Presentation 1 (1 HOUR)
Title: Storm Shelter Impact Protective Systems: Past, Present and Future Requirements of Doors, Windows, Shutters & Related Hardware
Description: The presentation will revolve around Storm Shelter Standard ICC-500 and the relationship of FEMA 320 & 361, along with a deep dive into the relevance of Doors, Windows, Shutters and related Hardware.
- Understand the basic requirements of ICC 500-2014 Shelter Standards as well as the relationship of FEMA 320-2014 and 361-2015.
- Show the importance of doors, windows, shutters and related hardware in protection against tornados and hurricanes.
- Have the ability to distinguish between tested and certified doors, windows, shutters and related hardware products and non-certified products.
- Have a working knowledge of the types of doors, windows, shutters and related hardware products that are approved for use in a shelter that meets the ICC 500 and FEMA 361 & 320.
- Understand future considerations for maintenance, periodic inspections and replacements of doors, shutters and related hardware in future codes.
Presentation 2 (1.5 HOURS)
Title: Storm Shelter Design with Masonry
Description: In this presentation, designers will learn about updated storm shelter provisions per IBC 2015 and ICC 500, including examples of storm shelter concept designs. Focus is on best practice for the design of masonry structures to accommodate high wind loading and storm shelter provisions of the code
- Briefly review key aspects of effective and efficient structural masonry design.
- Evaluate when and where we need to design a storm shelter.
- Gain an understanding of what is essential in storm shelter design per current code provisions, and what changes need to be made from a typical masonry design.
- Explore concept shelter designs and their structural system options.
- Highlight how software can help design shelters more effectively and efficiently.
Presentation 3 (2.5 HOURS)
Title: Successful Storm Shelter Designs: The Do’s & Dont’s
Description: The presentation will draw up the experience and knowledge of the presenter being a voting member of the ICC-500 committee, along with the extensive experience of conducting storm shelter design and peer review for over 150 projects.
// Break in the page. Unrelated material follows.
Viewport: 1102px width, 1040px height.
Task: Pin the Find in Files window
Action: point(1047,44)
Insight will be shared as to the design intent of ICC-500 and address many of the major issues that a stakeholder needs to consider during the design process from a broad conceptual consideration down to the smallest of details with an empahses on masonry shelters.
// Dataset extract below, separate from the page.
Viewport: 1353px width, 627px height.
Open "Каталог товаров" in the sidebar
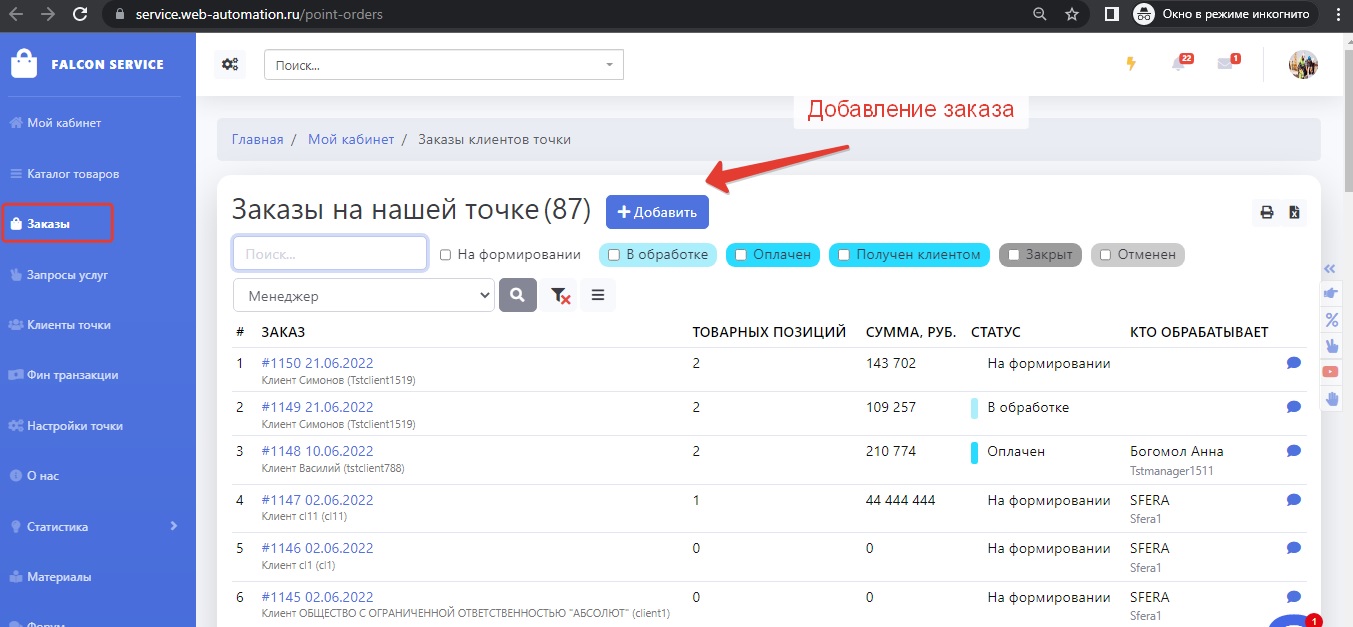pos(73,174)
- Understand the phases of a successsful storm shelter and how designer choices will have a direct affect on the success of a shelter.
- Learn basic non-structural design concepts of successful shter design including siting, tested assemblies, occupancy calucations, and other human factor issues.
- Acquire knowledge by reviewing completed shelter design and construction examples to know what to expect of a properly constructed and finished shelter design and be able to apply this knowledge to their shelter designs.
- Learn shelter design information and intent that is not denoted in ICC-500 and FEMA 361 and be able to incoroprate these scuccessful concepts and avoid mistakes in future shelter designs.